> [Tasks to carry out]
1) Reproduce the stretch of the DeFi guide from "Efficiency: Trades are" through "the DeFi sky." word for word.
2) Carry on the DeFi guide from where it stops.

Welcome, reader, to a whimsical Decentralized Finance (DeFi) adventure. I am Trader Joe, your guide through this maze of modern finance magic. DeFi can often seem bewildering with its jargon and complexity. So this content series aims to demystify a few of the popular core concepts of DeFi services. I’ll help you grasp not just the 'how' but the 'why' behind the actions you take, the goal is to equip you with key knowledge that will help you confidently navigate your DeFi adventure.
You’ll learn about: AMMs, DEXs, NFTs, Bridges Yield Farming, Impermanent Loss.
So grab your hat and join me, Trader Joe, as we turn the complex world of DeFi into an adventure, we’ll make sense of automated market makers, NFTs, bridges, yield farming and more.
Chapter 1: What Are These AMMs You See?
Welcome, welcome, step right up and see, The magic of AMMs, oh what they can be, In the land of DeFi, far across the sea, Lies a clever little thing called an AMM, you see…
What Is an AMM, You Might Inquire?
An Automated Market Maker (AMM) is an algorithm built into a smart contract. An AMM gives you the ability to trade tokens on a Decentralized Exchange (DEX), in a fully automated manner that utilises a mathematical formula to determine the price for your swap and execute your trade.
How Does This Magic AMM Work? Tell Me Do!
An AMM operates using liquidity pools, these are essentially a big digital pot of tokens. Anyone can add tokens to this jar or take some out in exchange for different tokens. When you perform a trade on a DEX, you're not defining a price yourself or waiting for someone to meet your price and you’re not submitting an order to a market maker. You’re actually just interacting directly with a ‘Liquidity Pool’ and the AMM algorithm is taking your trade instruction executing it immediately at based on the current prices defined by the current market supply and demand of the token you are trading.
Why, Oh Why, Are AMMs So Grand?
Accessibility: Decentralized Exchanges using AMMs are open 24/7, always.
Efficiency: Trades are executed instantly and seamlessly so users always get a great experience.
No Counterparties: No middlemen/counterparties are needed. Smart contracts do it all.
🐤 The Decentralized Exchange for You: https://traderjoexyz.com/
As this chapter closes, don’t you sigh, for there’s more to learn, under the DeFi sky.
Chapter 2: Trade-Trade Tiramisu
Step right in, don't be shy, it’s time for another slice of DeFi pie! In this chapter, we’ll peel back layer-by-layer and uncover the sweetness of trading onchain.
What’s This ‘Trade-Trade’ Tiramisu? You Might Wonder
Trading ‘onchain’ means buying and selling tokens directly on a blockchain network. When you trade onchain, you do this by using a decentralized exchange (DEX). The DEX processes your trade instruction through an algorithm such as an Automated Market Maker (AMM) or another type of algorithm built into a smart contract. The key point here is that your transactions are fully automated via smart contracts, eliminating middlemen and other forms of transaction handling. All trades are immutably recorded on a public ledger (blockchain) when performed. Delicious.
How Does This Delicious Dish Work? Dive In!
Just like making a real tiramisu, each layer of a trade relies on the one below it. When performing a trade on a DEX, there is a series of steps that are executed to complete the order:
Swap Instruction Submitted: Once you’ve setup your swap instruction and pressed ‘Trade’ your transaction order is sent to the blockchain
Validation of Broadcasted Transaction: The order is broadcast to the blockchain and miners (or validators) will validate the transaction and add the order into a block, ensuring it is secure and immutable.

> [Data shown]

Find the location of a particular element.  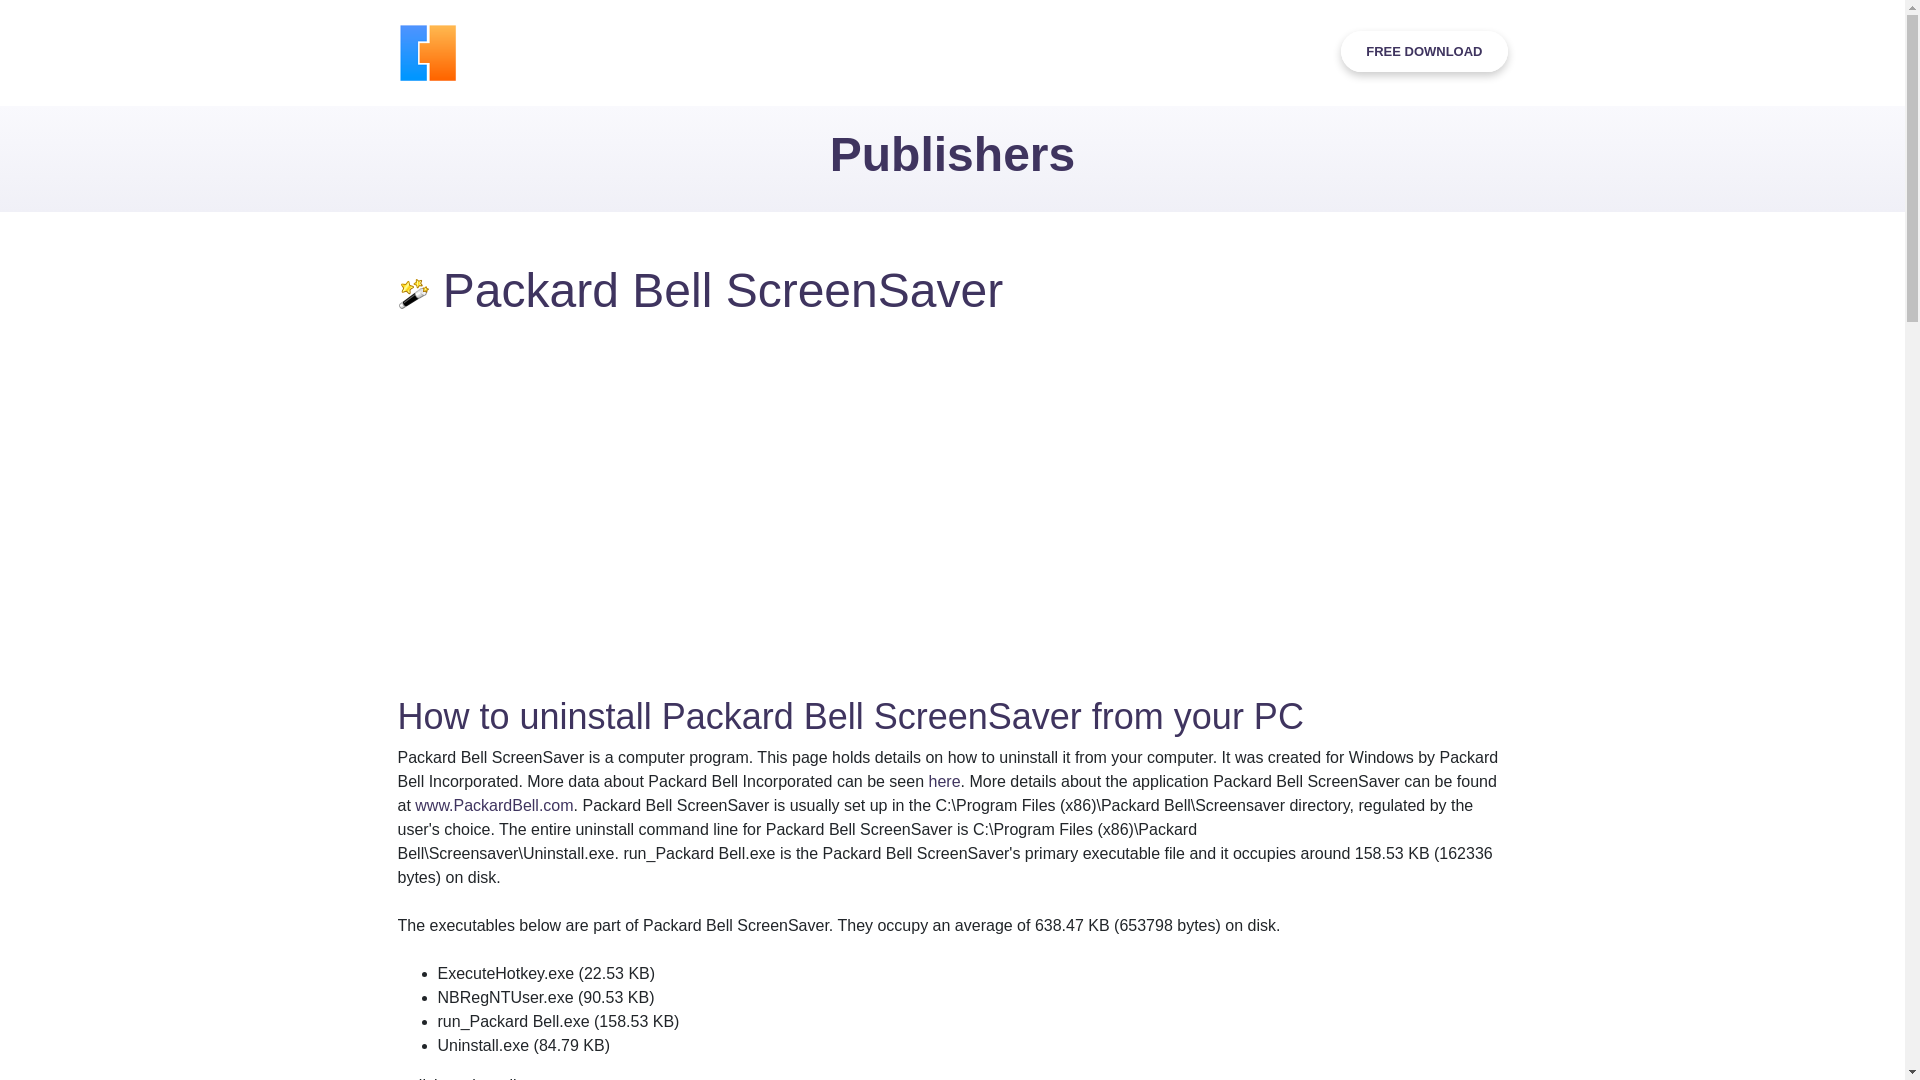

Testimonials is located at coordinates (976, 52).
* * *
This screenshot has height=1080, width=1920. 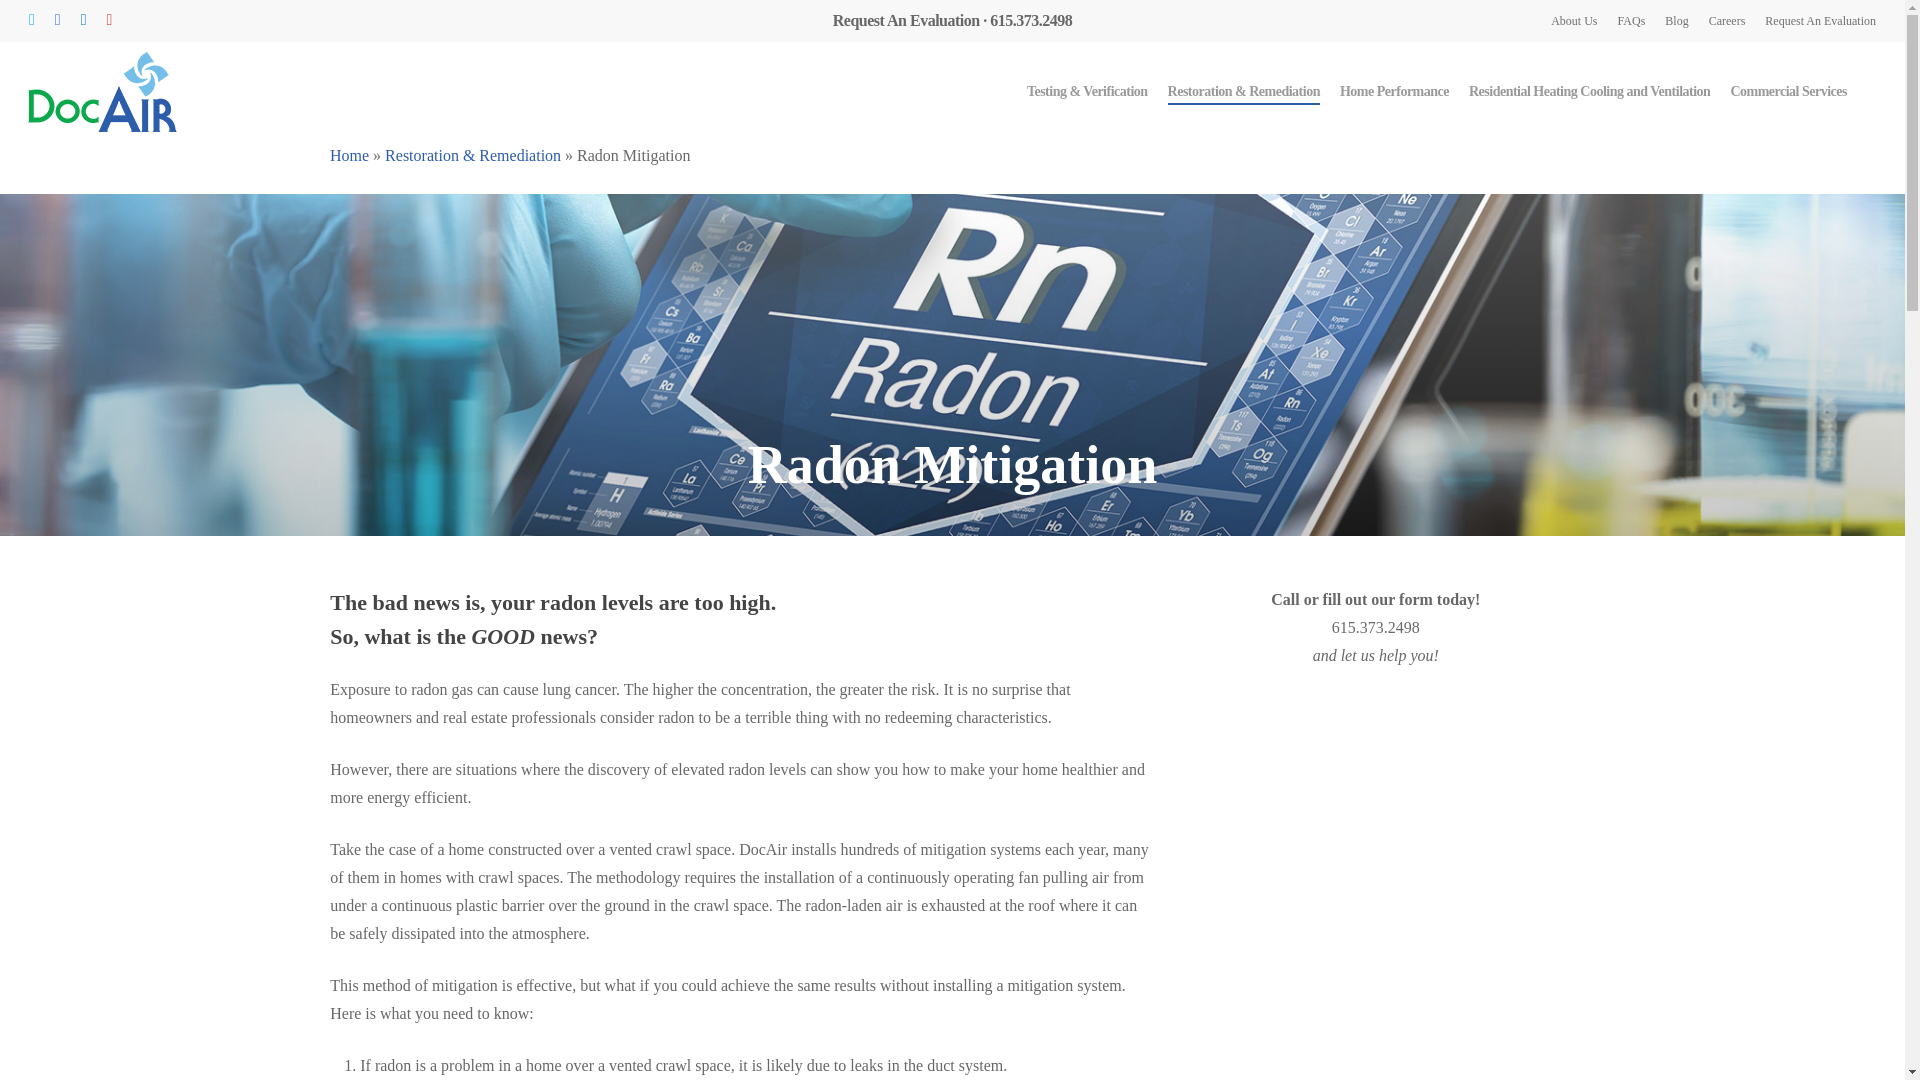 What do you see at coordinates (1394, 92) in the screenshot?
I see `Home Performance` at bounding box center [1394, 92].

> [Expected results]
1)
Efficiency: Trades are executed instantly and seamlessly so users always get a great experience.
No Counterparties: No middlemen/counterparties are needed. Smart contracts do it all.
🐤 The Decentralized Exchange for You: https://traderjoexyz.com/
As this chapter closes, don’t you sigh, for there’s more to learn, under the DeFi sky.

2)
Smart Contract Execution: The DEX smart contract takes the instruction and interacts with the AMM Algorithm to determine the swap rate, based on the current liquidity in the pool.
Liquidity Pool Interaction: The smart contract then interacts with the liquidity pool directly, taking out the requested tokens to be bought and refilling it with the tokens being sold.
Transaction Confirmation: Once the swap is executed, the blockchain confirms the transaction and the network reaches a consensus on the transactions validity. This process finalizes the transaction on the blockchain.
You Receive Tokens: Once your transaction is finalized, you now receive the tokens in your wallet.
🐤 Trading onchain? Visit Trader Joe: https://traderjoexyz.com/arbitrum
As We Close This Sweet Chapter our dessert plate clears, remember, the world of DeFi is near. With every layer you taste, you're closer to mastering the DeFi space.
Chapter 3: NFTs in the Whimsical Woods
This delightful chapter continues your DeFi adventure through the world of DeFi and into the whimsical woods where NFTs grow wild and free.
Welcome to the Whimsical Woods of NFTs
A Non-Fungible Token (NFT) is a unique digital asset that represents ownership or proof of authenticity of a specific item or piece of content, often stored on a blockchain. Unlike cryptocurrencies like $JOE or $AVAX, which are fungible and identical, NFTs are indivisible and unique, making each one distinct and irreplaceable.
How Does This Magic NFT Work? Tell Me Do!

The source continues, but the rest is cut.